GOP re-election foe calls litigation 'political'

Maryland Attorney General Brian E. Frosh. (Maximilian Franz/The Daily Record)

Maryland Attorney General Brian E. Frosh in a 2016 interview. (Maximilian Franz/The Daily Record)

Maryland Attorney General Brian E. Frosh on Wednesday defended as apolitical efforts to protect Marylanders his office’s legal challenges to President Trump’s restrictions on immigration from majority-Muslim countries, the marketing of the president’s Washington hotel and his administration’s rollback of regulations designed to protect the environment.

“We stand up for important public policies,” Frosh said at a Greater Baltimore Committee breakfast. “We are going to fight for justice.”

Frosh said his challenges to Trump are part of a larger effort to protect Maryland residents’ public, personal and financial safety, whether from criminal violence, scammers or identity thieves. Frosh, a Democrat up for re-election this fall, cited his office’s cooperation with federal and state law enforcement agencies as well as divisions in the attorney general’s office dedicated to protecting Maryland consumers.

But it is Frosh’s attention to Trump’s actions – a main focus of the attorney general’s address to the GBC — that has drawn fire from his Republican challenger, Craig Wolf.

“The attorney general of Maryland should be focused on Maryland,” Wolf, a former federal prosecutor, said Wednesday. “These lawsuits are political lawsuits. They are not based on the law; they are based on political concerns.”

Frosh, however, said the litigation he has either joined or initiated with other Democratic attorneys general is intended to protect Marylanders and is legally sound.

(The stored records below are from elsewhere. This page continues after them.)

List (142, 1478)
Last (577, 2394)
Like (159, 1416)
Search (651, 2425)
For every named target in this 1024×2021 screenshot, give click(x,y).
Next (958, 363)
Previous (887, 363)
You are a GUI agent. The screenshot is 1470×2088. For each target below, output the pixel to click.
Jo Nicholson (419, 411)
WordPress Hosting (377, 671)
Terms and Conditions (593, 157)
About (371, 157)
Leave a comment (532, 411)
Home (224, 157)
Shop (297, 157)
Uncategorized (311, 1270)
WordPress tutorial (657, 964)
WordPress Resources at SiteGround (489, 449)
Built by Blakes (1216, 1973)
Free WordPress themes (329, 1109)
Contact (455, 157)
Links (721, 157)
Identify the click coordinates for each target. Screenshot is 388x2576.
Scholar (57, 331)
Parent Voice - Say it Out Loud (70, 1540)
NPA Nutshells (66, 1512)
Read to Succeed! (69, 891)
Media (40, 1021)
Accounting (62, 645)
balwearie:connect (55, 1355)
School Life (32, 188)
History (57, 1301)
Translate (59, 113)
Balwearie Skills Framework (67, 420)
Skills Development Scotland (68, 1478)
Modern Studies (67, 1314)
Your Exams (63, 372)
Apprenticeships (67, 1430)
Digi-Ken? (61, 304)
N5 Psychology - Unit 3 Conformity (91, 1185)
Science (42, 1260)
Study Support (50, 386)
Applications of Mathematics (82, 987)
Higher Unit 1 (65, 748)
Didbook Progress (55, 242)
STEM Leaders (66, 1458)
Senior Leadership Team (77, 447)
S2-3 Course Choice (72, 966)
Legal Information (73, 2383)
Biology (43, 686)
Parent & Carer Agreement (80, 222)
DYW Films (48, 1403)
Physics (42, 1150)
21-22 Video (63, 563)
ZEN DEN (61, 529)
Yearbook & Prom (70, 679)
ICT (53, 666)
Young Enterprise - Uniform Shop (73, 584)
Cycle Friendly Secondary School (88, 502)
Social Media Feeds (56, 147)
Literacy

The challenge to what Trump’s critics call his “Muslim ban” is aimed at preventing a “brain drain” from Maryland’s high-tech companies that have thrived due in large part to their foreign employees with valid immigrant visas, Frosh said.

Trump’s religion-based prohibition “violates our core constitutional principles … but it is also stupid,” Frosh added. “It hurts us. It hurts our business.”

The attorney general said that protecting Marylanders is also at the heart of his lawsuit alleging the president’s marketing of the Trump International Hotel to foreign dignitaries violates the Constitution’s prohibition on the chief executive receiving “emoluments,” or benefits, from abroad. The unconstitutional competition harms Maryland hotels, including the Montgomery County Convention Center, part of the Bethesda North Marriott Hotel, Frosh added.

Frosh, who is unopposed in next week’s Democratic primary, said his participation in litigation challenging the Environmental Protection Agency’s relaxed enforcement of Clean Water Act regulations – including those aimed at curtailing off-shore oil drilling – is aimed at protecting Maryland’s most precious natural resource, the Chesapeake Bay.

EPA Administrator “Scott Pruitt has been a wrecking ball at EPA,” Frosh said. “We’re going to do everything we can to stop it.”

But Wolf said such challenges to federal policies belong to Maryland’s congressional delegation and not its attorney general, whom he said should concentrate on staunching the gun violence afflicting Baltimore, the scourge of opioid addiction, the rise of violent gangs such as MS-13 and human trafficking.

“He (Frosh) is focused completely on outside of the state,” said Wolf, who is unchallenged for the Republican nomination. “He is wasting time and money that can be better spent on the problems in Maryland.”

Frosh has pursued the litigation under authority given to him last year by Maryland’s Democratic-run General Assembly. Lawmakers passed a joint resolution allowing Frosh to sue President Trump without the approval of Gov. Larry Hogan, a Republican.